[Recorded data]
+ + +
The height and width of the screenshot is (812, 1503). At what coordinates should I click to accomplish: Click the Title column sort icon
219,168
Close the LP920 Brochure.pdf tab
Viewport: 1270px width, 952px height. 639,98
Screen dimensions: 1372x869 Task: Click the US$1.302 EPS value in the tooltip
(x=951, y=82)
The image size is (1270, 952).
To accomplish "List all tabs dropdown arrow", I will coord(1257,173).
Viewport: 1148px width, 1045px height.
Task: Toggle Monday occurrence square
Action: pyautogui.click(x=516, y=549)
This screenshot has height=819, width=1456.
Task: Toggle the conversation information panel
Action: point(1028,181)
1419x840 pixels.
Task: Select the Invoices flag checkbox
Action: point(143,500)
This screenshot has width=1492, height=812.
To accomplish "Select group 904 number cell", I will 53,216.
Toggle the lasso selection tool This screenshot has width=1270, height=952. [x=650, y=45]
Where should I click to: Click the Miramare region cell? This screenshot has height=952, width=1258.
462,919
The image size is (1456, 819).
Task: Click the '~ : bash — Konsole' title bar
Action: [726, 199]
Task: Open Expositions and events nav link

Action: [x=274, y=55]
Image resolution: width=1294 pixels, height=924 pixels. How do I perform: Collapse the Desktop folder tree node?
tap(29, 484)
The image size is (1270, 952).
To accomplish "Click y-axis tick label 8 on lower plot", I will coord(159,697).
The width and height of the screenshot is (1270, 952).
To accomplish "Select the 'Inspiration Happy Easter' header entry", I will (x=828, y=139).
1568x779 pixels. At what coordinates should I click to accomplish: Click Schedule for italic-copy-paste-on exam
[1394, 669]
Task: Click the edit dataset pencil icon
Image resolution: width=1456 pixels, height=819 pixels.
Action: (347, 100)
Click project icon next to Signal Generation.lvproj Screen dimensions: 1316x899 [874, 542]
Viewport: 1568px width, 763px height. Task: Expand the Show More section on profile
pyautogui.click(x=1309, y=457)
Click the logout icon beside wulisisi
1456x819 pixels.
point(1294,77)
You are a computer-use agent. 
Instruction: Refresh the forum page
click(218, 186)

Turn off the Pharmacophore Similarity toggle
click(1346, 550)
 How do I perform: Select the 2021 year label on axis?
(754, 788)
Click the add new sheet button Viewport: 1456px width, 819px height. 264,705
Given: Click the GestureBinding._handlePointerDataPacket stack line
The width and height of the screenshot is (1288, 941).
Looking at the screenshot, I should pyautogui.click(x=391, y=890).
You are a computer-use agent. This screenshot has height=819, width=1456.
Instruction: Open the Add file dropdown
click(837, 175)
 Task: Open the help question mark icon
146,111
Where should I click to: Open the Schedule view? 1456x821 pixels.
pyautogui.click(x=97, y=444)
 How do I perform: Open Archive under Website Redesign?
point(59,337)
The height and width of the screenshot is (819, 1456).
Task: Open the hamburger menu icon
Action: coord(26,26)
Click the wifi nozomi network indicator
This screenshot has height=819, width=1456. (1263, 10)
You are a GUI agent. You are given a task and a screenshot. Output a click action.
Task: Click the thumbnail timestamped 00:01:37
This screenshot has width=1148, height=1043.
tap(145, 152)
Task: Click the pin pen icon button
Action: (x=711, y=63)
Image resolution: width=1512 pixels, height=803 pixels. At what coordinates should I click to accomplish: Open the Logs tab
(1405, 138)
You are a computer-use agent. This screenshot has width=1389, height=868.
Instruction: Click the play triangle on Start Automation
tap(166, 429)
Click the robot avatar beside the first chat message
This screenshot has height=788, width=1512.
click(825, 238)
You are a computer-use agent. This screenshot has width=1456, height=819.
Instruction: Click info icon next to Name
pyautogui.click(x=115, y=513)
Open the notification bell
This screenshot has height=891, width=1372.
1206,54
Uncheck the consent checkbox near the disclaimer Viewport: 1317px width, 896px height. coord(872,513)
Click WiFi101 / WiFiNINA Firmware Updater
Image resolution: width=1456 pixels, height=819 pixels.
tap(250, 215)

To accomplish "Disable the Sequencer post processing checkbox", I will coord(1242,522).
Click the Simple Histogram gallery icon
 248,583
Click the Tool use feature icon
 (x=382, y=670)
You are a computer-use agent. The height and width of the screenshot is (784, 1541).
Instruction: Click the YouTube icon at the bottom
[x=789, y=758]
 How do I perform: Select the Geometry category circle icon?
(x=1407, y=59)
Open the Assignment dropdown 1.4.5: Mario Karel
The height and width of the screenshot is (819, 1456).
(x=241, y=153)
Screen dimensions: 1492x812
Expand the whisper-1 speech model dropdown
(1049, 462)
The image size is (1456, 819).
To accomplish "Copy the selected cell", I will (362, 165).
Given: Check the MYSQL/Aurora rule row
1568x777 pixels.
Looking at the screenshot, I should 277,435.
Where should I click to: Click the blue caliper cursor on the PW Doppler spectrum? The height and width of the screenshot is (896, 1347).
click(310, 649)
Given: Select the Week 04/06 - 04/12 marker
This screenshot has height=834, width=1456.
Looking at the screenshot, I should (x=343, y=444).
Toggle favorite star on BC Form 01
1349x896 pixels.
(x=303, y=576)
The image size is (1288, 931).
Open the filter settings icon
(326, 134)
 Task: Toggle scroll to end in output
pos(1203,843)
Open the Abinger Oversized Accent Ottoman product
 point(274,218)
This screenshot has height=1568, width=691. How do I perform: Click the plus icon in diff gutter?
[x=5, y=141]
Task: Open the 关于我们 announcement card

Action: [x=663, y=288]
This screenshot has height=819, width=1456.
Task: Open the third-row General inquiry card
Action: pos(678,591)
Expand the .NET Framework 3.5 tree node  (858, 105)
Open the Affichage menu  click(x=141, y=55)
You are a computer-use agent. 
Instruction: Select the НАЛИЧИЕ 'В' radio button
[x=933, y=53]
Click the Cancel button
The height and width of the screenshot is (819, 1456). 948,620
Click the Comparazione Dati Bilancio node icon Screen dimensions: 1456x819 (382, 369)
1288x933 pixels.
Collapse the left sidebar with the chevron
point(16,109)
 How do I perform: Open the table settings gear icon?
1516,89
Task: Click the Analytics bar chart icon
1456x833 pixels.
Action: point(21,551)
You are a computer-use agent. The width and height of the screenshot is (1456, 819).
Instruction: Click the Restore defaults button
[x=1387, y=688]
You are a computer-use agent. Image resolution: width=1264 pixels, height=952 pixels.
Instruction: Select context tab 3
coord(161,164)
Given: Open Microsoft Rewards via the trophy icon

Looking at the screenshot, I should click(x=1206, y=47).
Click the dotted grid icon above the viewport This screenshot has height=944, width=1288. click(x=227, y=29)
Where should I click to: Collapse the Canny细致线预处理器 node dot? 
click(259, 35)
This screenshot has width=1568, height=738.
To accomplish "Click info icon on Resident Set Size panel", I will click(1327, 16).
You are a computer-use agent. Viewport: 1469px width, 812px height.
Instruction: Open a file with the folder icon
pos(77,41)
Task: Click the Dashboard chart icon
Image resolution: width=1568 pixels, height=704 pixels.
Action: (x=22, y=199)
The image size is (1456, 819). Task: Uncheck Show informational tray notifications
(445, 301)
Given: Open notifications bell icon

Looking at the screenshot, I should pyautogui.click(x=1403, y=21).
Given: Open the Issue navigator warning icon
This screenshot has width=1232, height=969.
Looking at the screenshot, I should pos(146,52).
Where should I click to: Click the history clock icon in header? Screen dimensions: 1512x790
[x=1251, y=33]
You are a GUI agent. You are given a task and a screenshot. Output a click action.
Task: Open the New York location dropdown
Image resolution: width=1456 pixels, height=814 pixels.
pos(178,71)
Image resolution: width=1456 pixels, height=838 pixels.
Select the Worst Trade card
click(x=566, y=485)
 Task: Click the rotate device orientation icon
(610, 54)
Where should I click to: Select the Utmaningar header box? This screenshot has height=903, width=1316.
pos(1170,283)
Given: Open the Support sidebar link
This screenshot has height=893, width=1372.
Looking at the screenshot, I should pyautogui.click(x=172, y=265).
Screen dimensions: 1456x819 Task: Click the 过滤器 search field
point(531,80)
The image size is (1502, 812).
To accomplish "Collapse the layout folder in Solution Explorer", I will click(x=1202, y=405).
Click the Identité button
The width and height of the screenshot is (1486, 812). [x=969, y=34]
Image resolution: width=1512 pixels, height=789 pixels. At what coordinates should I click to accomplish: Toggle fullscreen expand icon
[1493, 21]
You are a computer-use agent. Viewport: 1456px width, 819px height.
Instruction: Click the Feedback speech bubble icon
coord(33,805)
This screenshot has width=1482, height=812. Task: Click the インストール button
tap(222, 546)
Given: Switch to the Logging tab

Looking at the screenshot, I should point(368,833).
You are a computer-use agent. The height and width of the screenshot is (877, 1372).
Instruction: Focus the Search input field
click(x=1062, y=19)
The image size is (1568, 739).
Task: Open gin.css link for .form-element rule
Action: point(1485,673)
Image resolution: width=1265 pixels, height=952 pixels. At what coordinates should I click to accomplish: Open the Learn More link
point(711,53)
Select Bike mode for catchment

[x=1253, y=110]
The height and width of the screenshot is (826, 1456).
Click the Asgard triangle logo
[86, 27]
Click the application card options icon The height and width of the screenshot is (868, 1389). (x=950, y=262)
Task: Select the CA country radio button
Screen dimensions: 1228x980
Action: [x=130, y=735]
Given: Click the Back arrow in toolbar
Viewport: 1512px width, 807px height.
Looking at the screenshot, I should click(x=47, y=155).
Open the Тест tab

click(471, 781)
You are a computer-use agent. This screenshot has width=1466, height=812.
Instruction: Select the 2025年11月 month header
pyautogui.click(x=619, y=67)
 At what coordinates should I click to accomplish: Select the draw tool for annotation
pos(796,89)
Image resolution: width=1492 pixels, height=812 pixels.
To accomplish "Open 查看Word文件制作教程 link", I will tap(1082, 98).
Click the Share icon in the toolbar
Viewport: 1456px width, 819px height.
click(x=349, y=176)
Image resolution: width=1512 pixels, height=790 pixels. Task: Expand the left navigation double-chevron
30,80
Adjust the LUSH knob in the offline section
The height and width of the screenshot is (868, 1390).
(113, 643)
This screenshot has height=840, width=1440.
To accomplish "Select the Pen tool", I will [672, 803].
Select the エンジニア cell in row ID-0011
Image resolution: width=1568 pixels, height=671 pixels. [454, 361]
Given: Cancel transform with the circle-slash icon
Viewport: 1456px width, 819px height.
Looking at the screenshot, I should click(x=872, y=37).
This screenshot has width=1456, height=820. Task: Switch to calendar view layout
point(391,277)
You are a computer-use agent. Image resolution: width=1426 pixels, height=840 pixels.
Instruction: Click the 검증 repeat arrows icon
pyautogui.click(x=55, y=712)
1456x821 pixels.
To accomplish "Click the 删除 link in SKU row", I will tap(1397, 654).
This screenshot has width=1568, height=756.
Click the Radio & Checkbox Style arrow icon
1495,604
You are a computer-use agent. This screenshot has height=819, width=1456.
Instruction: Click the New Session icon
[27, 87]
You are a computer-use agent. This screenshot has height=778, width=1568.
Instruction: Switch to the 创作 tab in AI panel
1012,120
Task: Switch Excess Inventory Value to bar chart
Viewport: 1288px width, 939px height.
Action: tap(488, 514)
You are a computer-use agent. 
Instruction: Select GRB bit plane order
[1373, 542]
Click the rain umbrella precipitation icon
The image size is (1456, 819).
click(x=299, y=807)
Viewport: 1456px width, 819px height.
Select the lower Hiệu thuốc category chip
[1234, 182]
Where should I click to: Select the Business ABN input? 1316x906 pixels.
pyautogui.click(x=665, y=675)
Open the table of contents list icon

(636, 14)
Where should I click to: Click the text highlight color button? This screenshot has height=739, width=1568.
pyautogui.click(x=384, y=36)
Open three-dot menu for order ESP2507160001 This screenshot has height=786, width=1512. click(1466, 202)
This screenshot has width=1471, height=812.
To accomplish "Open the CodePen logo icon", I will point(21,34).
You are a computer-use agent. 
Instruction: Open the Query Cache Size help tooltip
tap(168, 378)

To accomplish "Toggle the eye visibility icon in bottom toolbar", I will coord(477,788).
+ + +
Task item =>
For the string "chart", give the number of lines in the data that contain it, and only that number.

Problem solution =>
3